= WHAT IS NEEDED =
Your answer should be only the lines below from the one with "This screenshot has width=1225, height=980." to the one with "This screenshot has width=963, height=668.", repeated exactly, ends included.

(Records from a collection)
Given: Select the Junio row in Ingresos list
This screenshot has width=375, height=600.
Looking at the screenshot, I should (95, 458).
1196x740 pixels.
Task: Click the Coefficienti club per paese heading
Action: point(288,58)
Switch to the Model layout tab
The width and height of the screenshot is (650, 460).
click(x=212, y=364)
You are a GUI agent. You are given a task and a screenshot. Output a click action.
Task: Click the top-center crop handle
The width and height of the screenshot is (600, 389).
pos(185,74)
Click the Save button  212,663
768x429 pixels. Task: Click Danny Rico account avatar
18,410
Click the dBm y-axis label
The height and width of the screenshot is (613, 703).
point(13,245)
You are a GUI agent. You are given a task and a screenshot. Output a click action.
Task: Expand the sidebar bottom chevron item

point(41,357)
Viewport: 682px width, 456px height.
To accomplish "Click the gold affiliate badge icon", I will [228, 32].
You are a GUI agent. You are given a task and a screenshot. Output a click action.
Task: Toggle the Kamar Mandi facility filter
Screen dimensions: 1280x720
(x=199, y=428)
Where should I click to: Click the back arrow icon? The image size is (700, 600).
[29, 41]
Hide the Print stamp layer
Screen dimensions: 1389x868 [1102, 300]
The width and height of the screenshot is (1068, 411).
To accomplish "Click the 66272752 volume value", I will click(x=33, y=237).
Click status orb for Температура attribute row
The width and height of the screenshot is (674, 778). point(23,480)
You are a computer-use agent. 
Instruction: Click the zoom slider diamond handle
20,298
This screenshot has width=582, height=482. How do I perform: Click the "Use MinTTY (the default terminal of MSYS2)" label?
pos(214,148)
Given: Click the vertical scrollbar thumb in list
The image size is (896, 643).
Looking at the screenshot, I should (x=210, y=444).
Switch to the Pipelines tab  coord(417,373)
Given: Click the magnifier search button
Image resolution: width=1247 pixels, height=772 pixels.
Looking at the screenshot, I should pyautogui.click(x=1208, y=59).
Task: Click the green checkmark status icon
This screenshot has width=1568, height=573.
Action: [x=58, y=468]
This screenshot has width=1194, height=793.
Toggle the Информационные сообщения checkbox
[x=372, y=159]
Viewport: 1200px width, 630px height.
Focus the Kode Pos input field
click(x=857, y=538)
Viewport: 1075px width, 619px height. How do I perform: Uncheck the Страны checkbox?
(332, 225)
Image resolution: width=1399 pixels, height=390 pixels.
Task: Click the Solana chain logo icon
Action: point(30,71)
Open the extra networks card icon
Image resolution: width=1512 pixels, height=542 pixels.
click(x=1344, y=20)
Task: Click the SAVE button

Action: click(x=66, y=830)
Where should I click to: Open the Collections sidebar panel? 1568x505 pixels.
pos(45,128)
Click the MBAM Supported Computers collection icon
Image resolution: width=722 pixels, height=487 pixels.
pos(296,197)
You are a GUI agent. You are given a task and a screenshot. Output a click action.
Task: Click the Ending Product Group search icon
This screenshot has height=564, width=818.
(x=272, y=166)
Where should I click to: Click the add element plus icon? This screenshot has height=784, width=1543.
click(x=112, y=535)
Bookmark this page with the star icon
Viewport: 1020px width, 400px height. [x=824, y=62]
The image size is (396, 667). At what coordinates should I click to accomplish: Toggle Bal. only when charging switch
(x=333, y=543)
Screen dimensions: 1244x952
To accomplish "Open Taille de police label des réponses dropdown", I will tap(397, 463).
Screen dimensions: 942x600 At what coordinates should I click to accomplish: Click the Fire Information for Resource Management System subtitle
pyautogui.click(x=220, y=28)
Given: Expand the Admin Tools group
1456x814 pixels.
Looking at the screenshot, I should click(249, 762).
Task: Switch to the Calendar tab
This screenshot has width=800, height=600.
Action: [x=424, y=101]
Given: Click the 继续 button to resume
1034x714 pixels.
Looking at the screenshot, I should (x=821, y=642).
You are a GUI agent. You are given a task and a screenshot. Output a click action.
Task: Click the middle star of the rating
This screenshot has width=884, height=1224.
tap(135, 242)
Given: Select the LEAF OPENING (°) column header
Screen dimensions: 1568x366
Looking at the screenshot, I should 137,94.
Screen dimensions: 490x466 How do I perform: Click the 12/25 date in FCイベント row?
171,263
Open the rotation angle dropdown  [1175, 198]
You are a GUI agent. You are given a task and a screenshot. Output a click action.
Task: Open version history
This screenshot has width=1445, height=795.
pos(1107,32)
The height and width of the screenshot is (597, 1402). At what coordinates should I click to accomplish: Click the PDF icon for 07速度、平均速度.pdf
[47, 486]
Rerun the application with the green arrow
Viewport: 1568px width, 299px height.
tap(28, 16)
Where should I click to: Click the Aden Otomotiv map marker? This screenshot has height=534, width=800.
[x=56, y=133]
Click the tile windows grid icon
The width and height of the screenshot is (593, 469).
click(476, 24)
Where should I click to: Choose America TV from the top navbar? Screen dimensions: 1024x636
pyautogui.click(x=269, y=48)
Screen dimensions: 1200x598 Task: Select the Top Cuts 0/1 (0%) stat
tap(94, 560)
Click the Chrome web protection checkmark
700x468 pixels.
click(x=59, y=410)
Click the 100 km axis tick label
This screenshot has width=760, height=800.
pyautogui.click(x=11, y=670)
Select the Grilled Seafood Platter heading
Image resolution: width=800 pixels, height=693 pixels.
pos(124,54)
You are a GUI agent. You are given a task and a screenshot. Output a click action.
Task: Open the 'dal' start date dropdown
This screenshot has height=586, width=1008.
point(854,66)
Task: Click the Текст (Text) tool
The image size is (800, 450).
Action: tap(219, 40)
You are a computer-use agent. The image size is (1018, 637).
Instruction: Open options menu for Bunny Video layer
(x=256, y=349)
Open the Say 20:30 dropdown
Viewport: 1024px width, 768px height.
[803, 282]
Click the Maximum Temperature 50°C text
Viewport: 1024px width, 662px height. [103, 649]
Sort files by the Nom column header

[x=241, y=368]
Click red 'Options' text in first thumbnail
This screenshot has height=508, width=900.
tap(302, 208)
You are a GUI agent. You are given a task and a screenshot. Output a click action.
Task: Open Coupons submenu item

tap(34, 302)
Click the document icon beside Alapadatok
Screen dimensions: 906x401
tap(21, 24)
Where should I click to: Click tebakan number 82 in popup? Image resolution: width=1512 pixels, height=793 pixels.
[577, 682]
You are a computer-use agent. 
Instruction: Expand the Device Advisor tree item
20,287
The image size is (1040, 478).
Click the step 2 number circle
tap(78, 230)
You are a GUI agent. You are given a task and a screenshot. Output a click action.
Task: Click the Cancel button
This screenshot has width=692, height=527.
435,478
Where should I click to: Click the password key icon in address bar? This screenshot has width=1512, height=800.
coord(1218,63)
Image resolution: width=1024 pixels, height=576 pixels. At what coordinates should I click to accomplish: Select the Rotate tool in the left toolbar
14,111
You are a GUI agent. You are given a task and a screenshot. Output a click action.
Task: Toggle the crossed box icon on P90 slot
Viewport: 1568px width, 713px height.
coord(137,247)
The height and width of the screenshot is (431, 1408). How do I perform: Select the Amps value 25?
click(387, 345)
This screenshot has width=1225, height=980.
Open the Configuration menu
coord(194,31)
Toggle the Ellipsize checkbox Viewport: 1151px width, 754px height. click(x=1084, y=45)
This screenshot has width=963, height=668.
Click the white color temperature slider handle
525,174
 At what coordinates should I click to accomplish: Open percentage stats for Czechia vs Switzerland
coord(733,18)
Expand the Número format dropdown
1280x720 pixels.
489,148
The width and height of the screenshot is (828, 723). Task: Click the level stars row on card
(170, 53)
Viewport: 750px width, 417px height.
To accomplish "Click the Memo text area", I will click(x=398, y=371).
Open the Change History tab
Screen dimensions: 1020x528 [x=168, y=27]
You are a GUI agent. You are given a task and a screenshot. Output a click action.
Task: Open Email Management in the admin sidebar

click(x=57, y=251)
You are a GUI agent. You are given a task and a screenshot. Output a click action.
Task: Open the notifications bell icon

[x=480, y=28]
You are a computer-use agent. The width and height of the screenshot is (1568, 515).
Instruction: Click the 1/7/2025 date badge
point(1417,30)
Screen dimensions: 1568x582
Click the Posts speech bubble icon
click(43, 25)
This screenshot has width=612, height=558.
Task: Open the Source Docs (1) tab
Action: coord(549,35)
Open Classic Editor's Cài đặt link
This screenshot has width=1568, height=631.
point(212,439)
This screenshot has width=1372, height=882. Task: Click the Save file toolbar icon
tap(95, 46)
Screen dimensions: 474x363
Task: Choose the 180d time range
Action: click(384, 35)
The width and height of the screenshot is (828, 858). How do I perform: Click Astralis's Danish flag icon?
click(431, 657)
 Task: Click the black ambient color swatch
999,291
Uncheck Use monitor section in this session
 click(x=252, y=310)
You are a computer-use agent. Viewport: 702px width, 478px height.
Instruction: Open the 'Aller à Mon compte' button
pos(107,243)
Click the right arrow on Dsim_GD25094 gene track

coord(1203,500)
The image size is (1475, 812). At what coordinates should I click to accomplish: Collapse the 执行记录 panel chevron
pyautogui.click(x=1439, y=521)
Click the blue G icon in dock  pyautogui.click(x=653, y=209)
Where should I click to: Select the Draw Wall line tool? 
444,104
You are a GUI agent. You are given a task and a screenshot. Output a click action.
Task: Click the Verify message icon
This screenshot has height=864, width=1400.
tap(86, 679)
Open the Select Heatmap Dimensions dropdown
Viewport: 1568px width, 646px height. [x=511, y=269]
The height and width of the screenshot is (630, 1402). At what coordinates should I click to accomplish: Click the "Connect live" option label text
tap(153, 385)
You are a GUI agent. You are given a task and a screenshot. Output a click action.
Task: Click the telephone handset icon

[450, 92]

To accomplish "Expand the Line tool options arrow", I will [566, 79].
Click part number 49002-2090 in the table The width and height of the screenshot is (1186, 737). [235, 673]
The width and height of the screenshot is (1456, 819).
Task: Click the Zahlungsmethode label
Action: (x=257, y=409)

= TASK RESPONSE =
This screenshot has width=1225, height=980.
Open the Configuration menu
coord(194,31)
Toggle the Ellipsize checkbox Viewport: 1151px width, 754px height. click(x=1084, y=45)
This screenshot has width=963, height=668.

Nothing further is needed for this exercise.